- [Problem to work on]:
Copy the lines below, beginning with the one that contains "The height and" and continuing through the final line, exactly as written and with no other lines.

===== Supplied records =====

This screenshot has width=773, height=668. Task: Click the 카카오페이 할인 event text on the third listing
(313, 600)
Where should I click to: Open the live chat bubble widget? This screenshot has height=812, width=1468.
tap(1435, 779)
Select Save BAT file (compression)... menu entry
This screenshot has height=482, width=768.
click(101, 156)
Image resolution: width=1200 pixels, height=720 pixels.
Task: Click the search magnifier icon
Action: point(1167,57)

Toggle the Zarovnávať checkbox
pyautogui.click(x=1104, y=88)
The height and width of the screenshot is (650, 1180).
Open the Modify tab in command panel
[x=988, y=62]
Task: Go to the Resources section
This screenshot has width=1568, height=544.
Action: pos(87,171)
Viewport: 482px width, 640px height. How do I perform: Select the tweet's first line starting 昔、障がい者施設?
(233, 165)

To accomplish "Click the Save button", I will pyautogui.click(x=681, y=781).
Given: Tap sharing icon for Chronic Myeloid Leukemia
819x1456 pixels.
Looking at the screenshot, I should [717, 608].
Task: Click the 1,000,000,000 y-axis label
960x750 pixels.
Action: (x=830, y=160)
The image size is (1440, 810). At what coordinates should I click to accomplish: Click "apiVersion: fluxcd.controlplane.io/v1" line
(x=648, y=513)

=====

- [Response box]:
The height and width of the screenshot is (650, 1180).
Open the Modify tab in command panel
[x=988, y=62]
Task: Go to the Resources section
This screenshot has width=1568, height=544.
Action: pos(87,171)
Viewport: 482px width, 640px height. How do I perform: Select the tweet's first line starting 昔、障がい者施設?
(233, 165)

To accomplish "Click the Save button", I will pyautogui.click(x=681, y=781).
Given: Tap sharing icon for Chronic Myeloid Leukemia
819x1456 pixels.
Looking at the screenshot, I should [717, 608].
Task: Click the 1,000,000,000 y-axis label
960x750 pixels.
Action: (x=830, y=160)
The image size is (1440, 810). At what coordinates should I click to accomplish: Click "apiVersion: fluxcd.controlplane.io/v1" line
(x=648, y=513)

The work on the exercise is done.